NEW YORK (GenomeWeb) – Veracyte reported after the close of the markets on Thursday that its third quarter revenues rose 51 percent, largely due to strong sales of the company’s Afirma gene expression classifier thyroid test.
For the three months ended Sept. 30, Veracyte's revenues climbed to $18.6 million from $12.3 million in the year-ago quarter, beating the average Wall Street estimate of $16.7 million. Prior to Veracyte's release of its preliminary Q3 results last month, analysts' consensus estimate was $15.8 million.
Contributing to the revenue growth was a 14 percent rise in Afirma test volume over last year's third quarter to 5,740 tests, as well as improved predictability of payments that allowed the company to accrue revenues that previously would have been recognized upon cash receipt.
"The increase in accruals is important for several reasons," Veracyte President and CEO Bonnie Anderson said during a conference call to discuss the financial results. "First, it underscores the growing predictability and history of Afirma GEC payments from insurers. It also reflects our success in converting payor medical coverage policies into contracts, particularly with the Blues plan."
She added that the Afirma volume growth, while less than in Q2, was in line with expectations.
"Historically, the third quarter has been flat to slightly down from second quarter due to physicians taking vacations," Anderson said. "Last year was an exception to this pattern because we were in an aggressive growth mode in institutional sectors, which camouflaged this typical seasonal cadence."
Veracyte's Q3 net loss narrowed to $5.6 million, or $.20 per share, from $8.9 million, or $.32 a share, the same period last year, easily beating analysts' average loss per share estimate of $.36. Before the company's pre-announcement last month, analysts' average loss per share estimate was $.39.
The firm’s R&D spending in the quarter rose 11 percent to $4.0 million from $3.6 million, primarily as a result of personnel increases and expenditures for research materials. SG&A costs rose 10 percent to $12.9 million from $11.7 million, in part due to an increased number of sales reps and associated commissions. Veracyte also paid $4 million to Sanofi Genzyme in Q3 as part of their co-promotion arrangement for Afirma. This completes all payments due to Sanofi Genzyme now that the deal has concluded, Veracyte CFO Shelly Guyer noted during the call.
Looking ahead, Veracyte said it has increased its 2016 revenue guidance to between $62 million and $65 million from a previous guidance of $59 million to $63 million. Afirma test volume for the year, meantime, is expected to be at the lower end of the previously guided range of 24,000 o 25,500 tests. Analysts on average expect FY 2016 revenues of $62.2 million.

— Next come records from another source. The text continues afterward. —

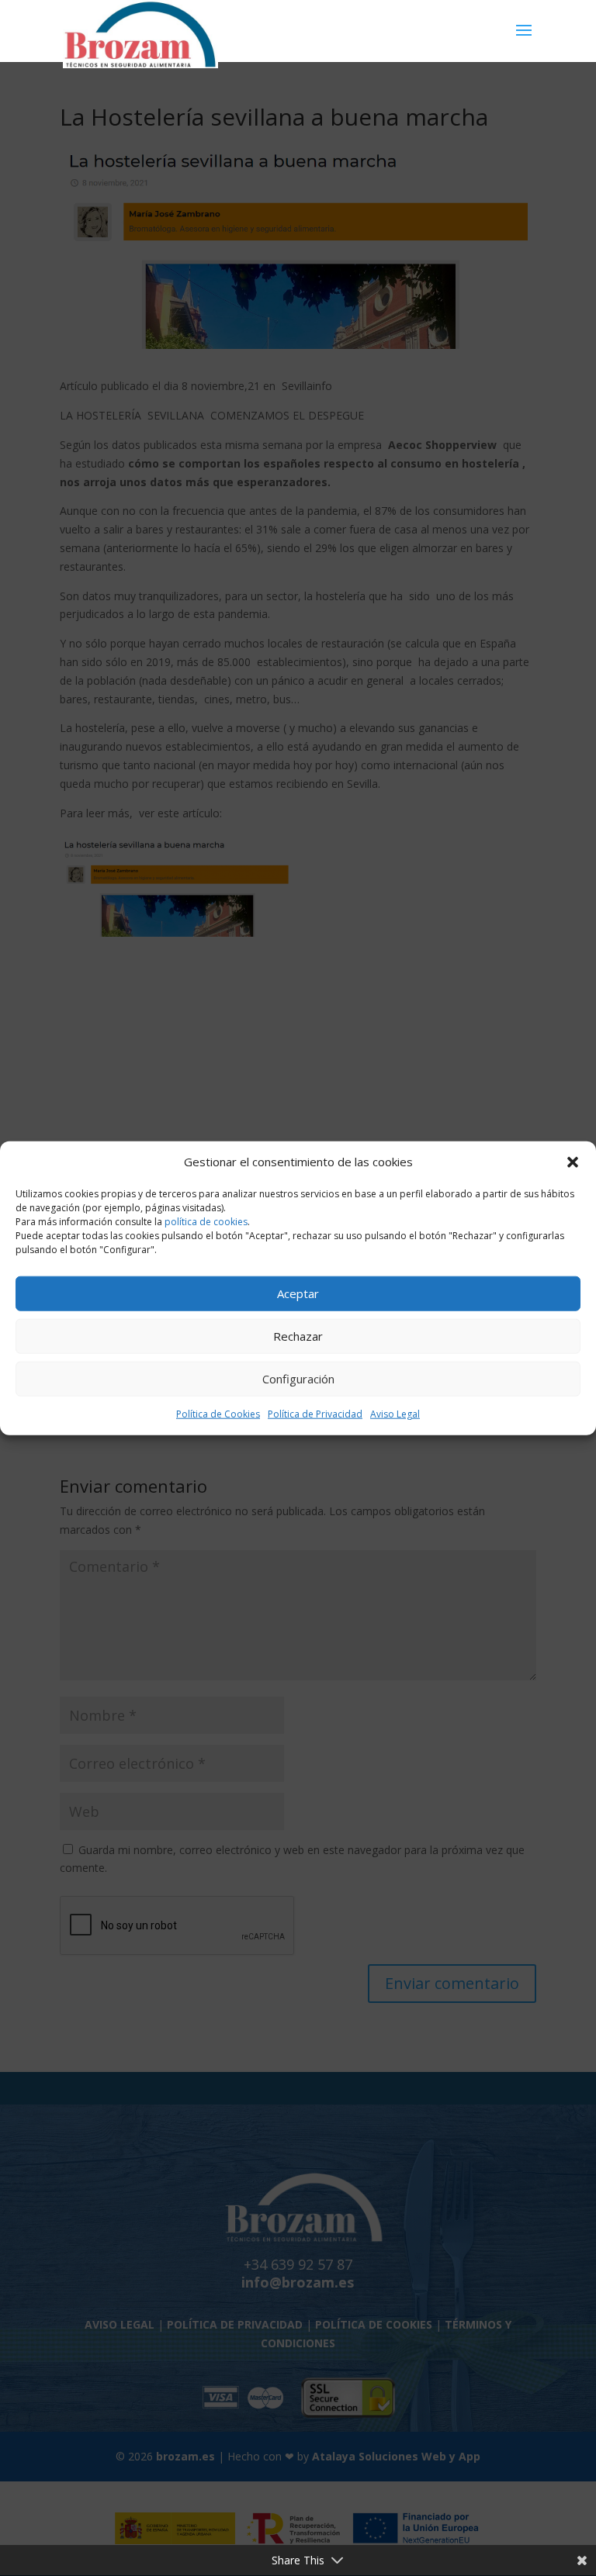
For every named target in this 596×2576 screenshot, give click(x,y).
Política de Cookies (218, 1414)
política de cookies (206, 1221)
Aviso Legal (395, 1414)
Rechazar (298, 1336)
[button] (572, 1162)
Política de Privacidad (315, 1414)
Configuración (298, 1378)
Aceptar (298, 1293)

The company is also aiming to expand its sales force next year as it ramps up commercialization efforts around the Percepta bronchial genomic classifier, which is designed to identify patients at low risk of lung cancer following inconclusive bronchoscopy. Anderson said that Veracyte expects to end this year with about 50 sales reps and will add15 to 20 more during 2017.
Promotion of Veracyte's newly introduced Envisia genomic classifier for diagnosing idiopathic pulmonary fibrosis, meanwhile, will be kept to a "limited number of institutions around the country as we build the clinical utility and other evidence that support coverage and reimbursement," Anderson said.
During early Friday morning trading on the Nasdaq, shares of Veracyte were flat at $6.12.